AIM OF THE TASK = Recast everything in the entries from the line containing "You are a computer-use agent. The" down to the line containing "dimensions: 1086x365 point(299,188)" as a Markdown table with the columns Row and Line, numbering each row and omitting blank lines.

DATA SHOWN =
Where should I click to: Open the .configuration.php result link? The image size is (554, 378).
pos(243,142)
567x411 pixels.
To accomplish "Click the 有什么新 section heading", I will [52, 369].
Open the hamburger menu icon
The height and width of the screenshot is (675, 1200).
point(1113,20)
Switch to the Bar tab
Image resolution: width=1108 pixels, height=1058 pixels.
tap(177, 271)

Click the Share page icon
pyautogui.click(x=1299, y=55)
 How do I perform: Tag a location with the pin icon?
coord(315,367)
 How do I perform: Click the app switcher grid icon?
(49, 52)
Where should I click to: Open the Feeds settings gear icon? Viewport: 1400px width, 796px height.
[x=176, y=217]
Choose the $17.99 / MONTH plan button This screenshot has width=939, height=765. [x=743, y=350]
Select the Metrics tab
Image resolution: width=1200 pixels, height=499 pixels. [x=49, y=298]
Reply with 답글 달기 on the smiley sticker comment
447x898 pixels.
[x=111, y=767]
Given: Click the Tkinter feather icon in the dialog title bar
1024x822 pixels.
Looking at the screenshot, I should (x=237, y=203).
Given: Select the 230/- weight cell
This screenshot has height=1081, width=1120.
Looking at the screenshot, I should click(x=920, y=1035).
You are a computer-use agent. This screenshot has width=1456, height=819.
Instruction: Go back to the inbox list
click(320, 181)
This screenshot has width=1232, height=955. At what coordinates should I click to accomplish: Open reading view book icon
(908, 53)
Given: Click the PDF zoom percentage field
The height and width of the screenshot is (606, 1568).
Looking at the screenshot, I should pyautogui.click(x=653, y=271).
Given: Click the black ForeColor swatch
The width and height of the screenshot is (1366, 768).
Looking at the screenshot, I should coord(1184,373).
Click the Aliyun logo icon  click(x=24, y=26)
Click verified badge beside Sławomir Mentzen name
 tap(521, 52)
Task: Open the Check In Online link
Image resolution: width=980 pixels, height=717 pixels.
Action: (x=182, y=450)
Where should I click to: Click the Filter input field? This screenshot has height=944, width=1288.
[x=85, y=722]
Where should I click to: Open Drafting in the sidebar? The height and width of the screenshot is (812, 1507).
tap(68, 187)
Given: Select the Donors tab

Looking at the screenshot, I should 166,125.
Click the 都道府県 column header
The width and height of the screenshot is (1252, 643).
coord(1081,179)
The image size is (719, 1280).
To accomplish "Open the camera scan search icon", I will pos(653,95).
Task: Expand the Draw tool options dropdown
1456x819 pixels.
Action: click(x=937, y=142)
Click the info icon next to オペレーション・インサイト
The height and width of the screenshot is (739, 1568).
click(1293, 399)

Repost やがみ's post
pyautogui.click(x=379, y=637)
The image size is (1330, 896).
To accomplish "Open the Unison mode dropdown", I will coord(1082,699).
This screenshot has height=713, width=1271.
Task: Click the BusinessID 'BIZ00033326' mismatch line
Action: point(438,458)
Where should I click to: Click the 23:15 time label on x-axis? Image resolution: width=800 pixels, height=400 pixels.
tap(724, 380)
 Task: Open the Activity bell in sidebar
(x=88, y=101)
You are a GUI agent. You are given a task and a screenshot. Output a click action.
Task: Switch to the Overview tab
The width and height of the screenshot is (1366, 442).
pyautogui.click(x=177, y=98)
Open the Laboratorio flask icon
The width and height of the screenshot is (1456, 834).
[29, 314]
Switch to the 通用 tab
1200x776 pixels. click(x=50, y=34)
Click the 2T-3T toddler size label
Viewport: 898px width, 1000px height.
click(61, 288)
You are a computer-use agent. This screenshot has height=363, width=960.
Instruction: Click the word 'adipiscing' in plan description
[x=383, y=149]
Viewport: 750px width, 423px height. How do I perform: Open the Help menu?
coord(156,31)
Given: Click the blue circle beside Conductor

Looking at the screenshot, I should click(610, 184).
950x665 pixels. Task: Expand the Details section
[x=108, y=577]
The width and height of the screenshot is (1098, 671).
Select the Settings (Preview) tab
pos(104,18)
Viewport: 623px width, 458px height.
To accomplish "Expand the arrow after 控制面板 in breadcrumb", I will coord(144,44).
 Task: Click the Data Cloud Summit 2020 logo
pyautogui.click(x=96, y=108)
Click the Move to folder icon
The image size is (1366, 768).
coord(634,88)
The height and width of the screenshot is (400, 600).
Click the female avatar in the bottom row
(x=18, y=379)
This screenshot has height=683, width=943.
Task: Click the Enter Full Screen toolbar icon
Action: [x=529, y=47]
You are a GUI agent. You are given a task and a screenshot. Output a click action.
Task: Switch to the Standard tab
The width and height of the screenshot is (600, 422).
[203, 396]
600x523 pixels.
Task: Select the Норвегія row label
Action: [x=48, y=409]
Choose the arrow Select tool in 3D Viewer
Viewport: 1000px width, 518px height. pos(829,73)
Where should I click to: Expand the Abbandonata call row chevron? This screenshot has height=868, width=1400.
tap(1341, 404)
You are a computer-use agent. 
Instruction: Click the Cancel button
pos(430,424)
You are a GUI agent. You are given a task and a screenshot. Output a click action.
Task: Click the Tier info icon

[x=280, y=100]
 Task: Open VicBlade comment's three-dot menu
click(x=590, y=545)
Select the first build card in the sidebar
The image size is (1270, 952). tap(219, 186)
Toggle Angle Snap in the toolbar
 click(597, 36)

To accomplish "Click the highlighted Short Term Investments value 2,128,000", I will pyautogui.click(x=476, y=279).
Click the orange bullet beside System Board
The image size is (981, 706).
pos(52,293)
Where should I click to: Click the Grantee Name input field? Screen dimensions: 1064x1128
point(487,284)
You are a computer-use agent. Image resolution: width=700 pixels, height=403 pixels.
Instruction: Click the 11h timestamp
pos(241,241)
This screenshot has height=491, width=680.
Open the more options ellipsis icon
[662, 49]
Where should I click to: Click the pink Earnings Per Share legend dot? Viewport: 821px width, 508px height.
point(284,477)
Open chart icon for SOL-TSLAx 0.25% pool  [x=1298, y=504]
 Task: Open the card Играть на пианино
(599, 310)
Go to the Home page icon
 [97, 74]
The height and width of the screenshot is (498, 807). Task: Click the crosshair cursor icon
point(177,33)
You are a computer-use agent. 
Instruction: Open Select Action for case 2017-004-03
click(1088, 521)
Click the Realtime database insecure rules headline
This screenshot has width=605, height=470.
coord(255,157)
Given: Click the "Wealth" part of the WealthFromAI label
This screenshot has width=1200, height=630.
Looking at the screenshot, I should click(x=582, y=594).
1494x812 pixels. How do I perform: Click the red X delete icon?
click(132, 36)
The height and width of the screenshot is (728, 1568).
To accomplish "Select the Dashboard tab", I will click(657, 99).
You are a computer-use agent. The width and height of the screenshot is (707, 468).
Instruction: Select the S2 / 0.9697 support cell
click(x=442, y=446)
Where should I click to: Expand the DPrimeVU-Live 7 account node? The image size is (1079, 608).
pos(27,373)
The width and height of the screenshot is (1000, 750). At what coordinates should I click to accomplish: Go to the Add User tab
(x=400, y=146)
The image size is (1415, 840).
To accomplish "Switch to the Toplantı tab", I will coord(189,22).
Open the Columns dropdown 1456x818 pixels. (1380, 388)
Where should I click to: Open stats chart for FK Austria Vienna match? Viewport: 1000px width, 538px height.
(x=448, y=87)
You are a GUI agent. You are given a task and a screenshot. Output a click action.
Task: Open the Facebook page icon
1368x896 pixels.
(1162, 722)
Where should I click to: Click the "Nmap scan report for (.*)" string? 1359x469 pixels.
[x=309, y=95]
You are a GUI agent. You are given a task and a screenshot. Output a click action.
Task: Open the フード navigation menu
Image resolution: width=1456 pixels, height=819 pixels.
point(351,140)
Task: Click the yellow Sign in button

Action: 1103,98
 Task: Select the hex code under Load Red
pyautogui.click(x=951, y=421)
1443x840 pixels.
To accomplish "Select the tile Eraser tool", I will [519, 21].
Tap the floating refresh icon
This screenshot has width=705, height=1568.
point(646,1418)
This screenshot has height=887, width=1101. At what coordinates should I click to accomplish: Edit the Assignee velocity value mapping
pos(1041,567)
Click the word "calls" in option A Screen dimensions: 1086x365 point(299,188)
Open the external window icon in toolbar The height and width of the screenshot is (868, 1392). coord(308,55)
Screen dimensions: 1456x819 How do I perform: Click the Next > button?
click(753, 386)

WORKED ANSWER =
| Row | Line |
|---|---|
| 1 | You are a computer-use agent. The width and height of the screenshot is (707, 468). |
| 2 | Instruction: Select the S2 / 0.9697 support cell |
| 3 | click(x=442, y=446) |
| 4 | Where should I click to: Expand the DPrimeVU-Live 7 account node? The image size is (1079, 608). |
| 5 | pos(27,373) |
| 6 | The width and height of the screenshot is (1000, 750). At what coordinates should I click to accomplish: Go to the Add User tab |
| 7 | (x=400, y=146) |
| 8 | The image size is (1415, 840). |
| 9 | To accomplish "Switch to the Toplantı tab", I will coord(189,22). |
| 10 | Open the Columns dropdown 1456x818 pixels. (1380, 388) |
| 11 | Where should I click to: Open stats chart for FK Austria Vienna match? Viewport: 1000px width, 538px height. |
| 12 | (x=448, y=87) |
| 13 | You are a GUI agent. You are given a task and a screenshot. Output a click action. |
| 14 | Task: Open the Facebook page icon |
| 15 | 1368x896 pixels. |
| 16 | (1162, 722) |
| 17 | Where should I click to: Click the "Nmap scan report for (.*)" string? 1359x469 pixels. |
| 18 | [x=309, y=95] |
| 19 | You are a GUI agent. You are given a task and a screenshot. Output a click action. |
| 20 | Task: Open the フード navigation menu |
| 21 | Image resolution: width=1456 pixels, height=819 pixels. |
| 22 | point(351,140) |
| 23 | Task: Click the yellow Sign in button |
| 24 | Action: 1103,98 |
| 25 |  Task: Select the hex code under Load Red |
| 26 | pyautogui.click(x=951, y=421) |
| 27 | 1443x840 pixels. |
| 28 | To accomplish "Select the tile Eraser tool", I will [519, 21]. |
| 29 | Tap the floating refresh icon |
| 30 | This screenshot has width=705, height=1568. |
| 31 | point(646,1418) |
| 32 | This screenshot has height=887, width=1101. At what coordinates should I click to accomplish: Edit the Assignee velocity value mapping |
| 33 | pos(1041,567) |
| 34 | Click the word "calls" in option A Screen dimensions: 1086x365 point(299,188) |